Another interesting, somewhat counterintuitive finding from the poll: Despite their opposition to his confirmation, a plurality of voters (48/41) say Kavanaugh was indeed the victim of a “politically motivated smear campaign.” How that squares with the 52/38 split when they’re asked if they believe his accusers or if they believe him, I don’t know. Maybe they believe some accusers — namely, Ford — but think the Avenatti/Swetnick thing is a pure political hit. Ask them about “smear campaigns” and they think of Avenatti, ask them if they believe Kavanaugh or “his accusers” and they think of Ford. Or maybe they found the media’s bias so obvious and desperate that they sensed a coordinated attempt to smear him even if they believed Ford’s original accusation:
New Yorker's Jane Mayer says, yes, she and Ronan Farrow jumped on Deborah Ramirez story in effort to show a pattern in Brett Kavanaugh sexual misconduct allegations.
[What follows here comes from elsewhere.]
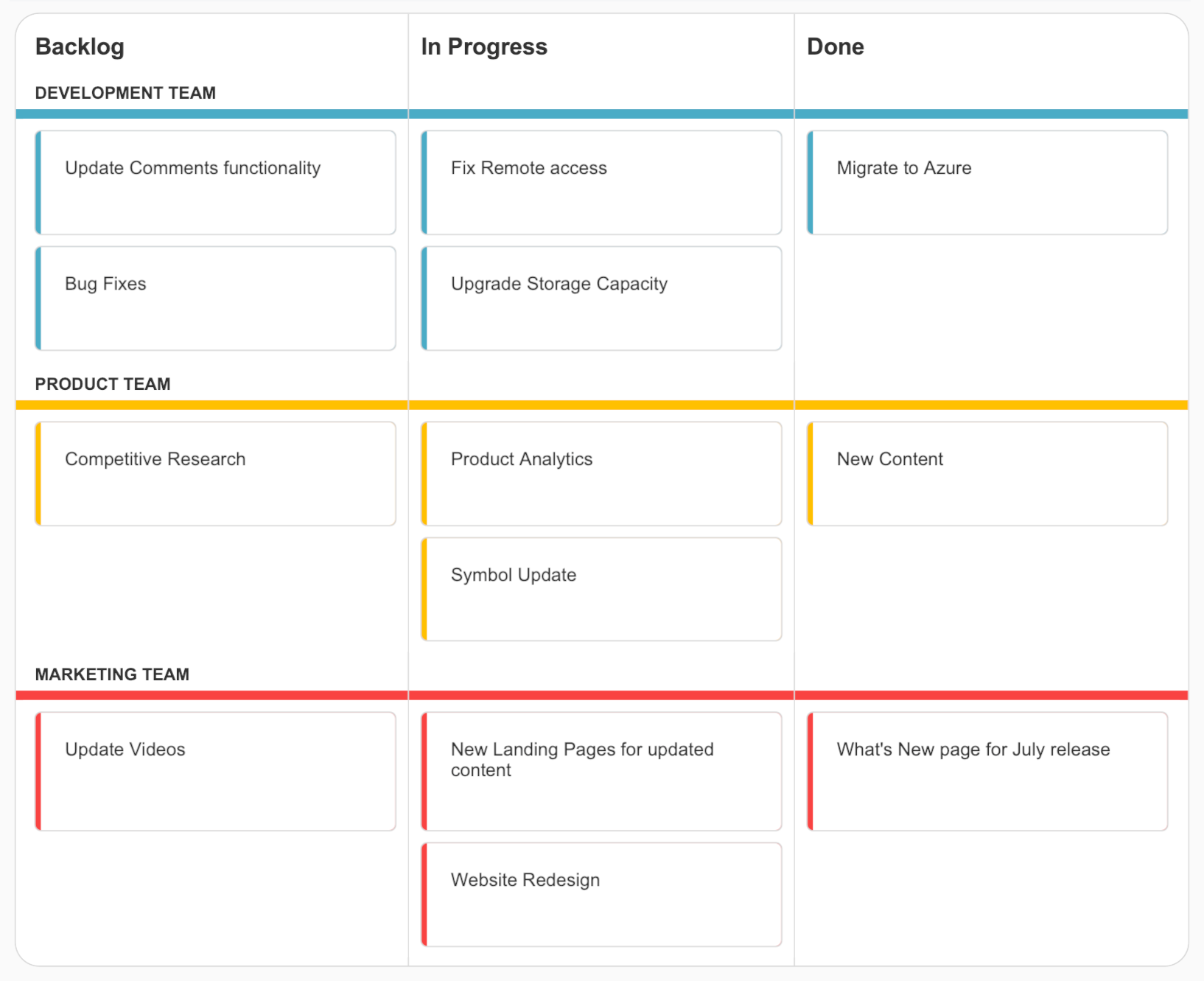Click the PRODUCT TEAM section label
This screenshot has height=981, width=1204.
coord(102,384)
This: https://t.co/zolB5ukIEz And then this: https://t.co/mxfUzwhjaw pic.twitter.com/P0XAAdhiH5
— Byron York (@ByronYork) October 8, 2018
Maybe this helps explain the “smear campaign” answer too:
Independents disapprove of GOP's handling of Kavanaugh hearings 53-32.
But they disapprove of Dems' handling *even more*, 58-30.https://t.co/TIZGbK80YC
— Aaron Blake (@AaronBlake) October 8, 2018
Even Democratic voters weren’t thrilled with how their leaders handled the matter, splitting just 67/26 in favor. That ambivalence is probably due less to them finding the eleventh-hour hit on Kavanaugh sleazy than to Feinstein fumbling away a golden opportunity to bork Kavanaugh by persuading Ford to come forward sooner. If this had happened in July instead of September, when Trump still had time before the midterms to nominate and confirm someone else, Kavanaugh might have been done. Independents, however, might have found Feinstein’s disgraceful tactics and the ensuing “Spartacus” clown show sufficiently distasteful that they really do fault the Dems for being too aggressive rather than not aggressive enough. How much hay can Democrats make of Kavanaugh, asks Philip Klein, when indies are thoroughly disgusted with how both parties handled the matter?
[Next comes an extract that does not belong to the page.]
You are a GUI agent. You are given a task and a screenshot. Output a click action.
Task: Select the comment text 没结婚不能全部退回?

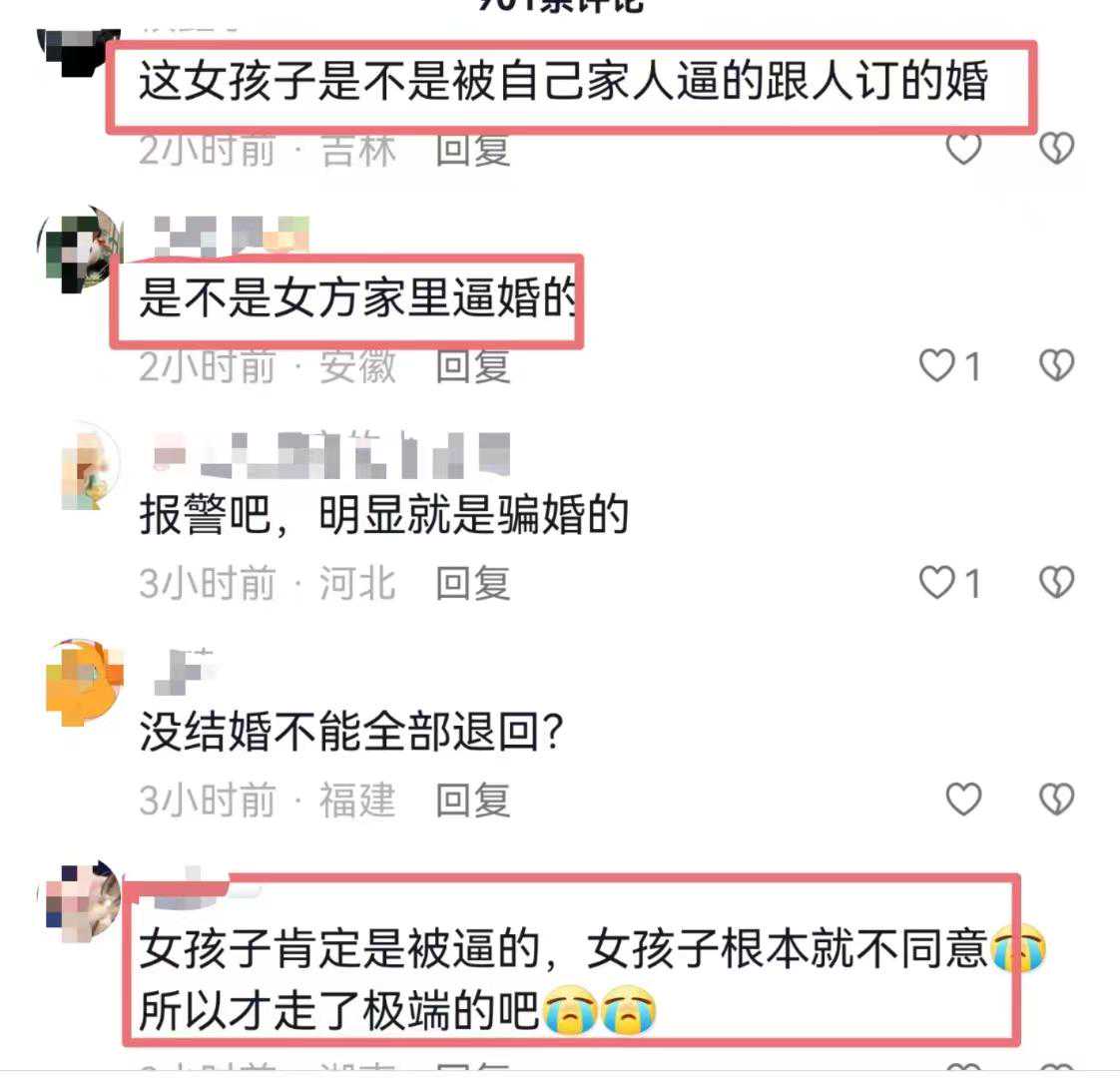click(x=351, y=733)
Speaking of voter backlash to Kavanaugh’s confirmation, your exit question comes from Trump:
In a brief telephone interview with The Washington Post, Trump said voters in Alaska “will never forgive” Murkowski for voting against confirming Kavanaugh, and he forecast her defeat in a Republican primary should she run for reelection in 2022.
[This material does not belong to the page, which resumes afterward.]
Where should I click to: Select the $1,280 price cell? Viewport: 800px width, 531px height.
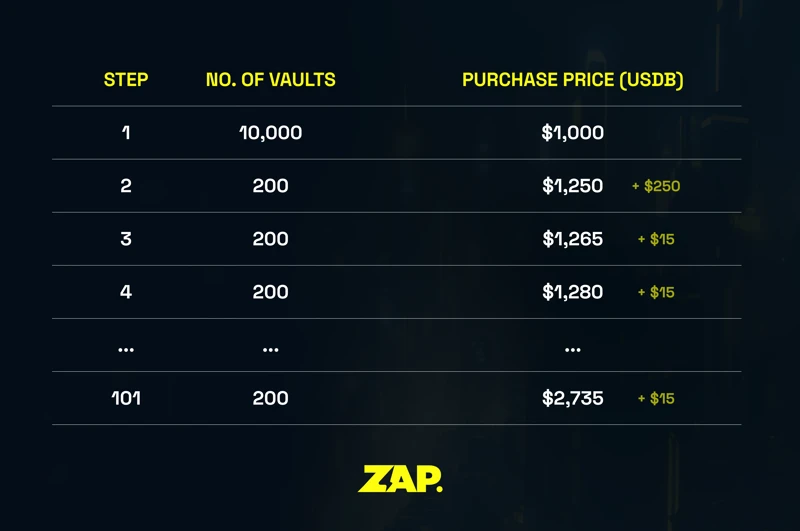573,292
“I think she will never recover from this,” Trump said. “I think the people from Alaska will never forgive her for what she did.”
Is that right? She’s already won in Alaska as a write-in candidate and easily defeated a challenge from the right in 2016. Kavanaugh’s likely to be ollllllld news by 2022, particularly if there’s another confirmation battle in the interim. Odds are very good that Trump will be out of government before Murkowski will.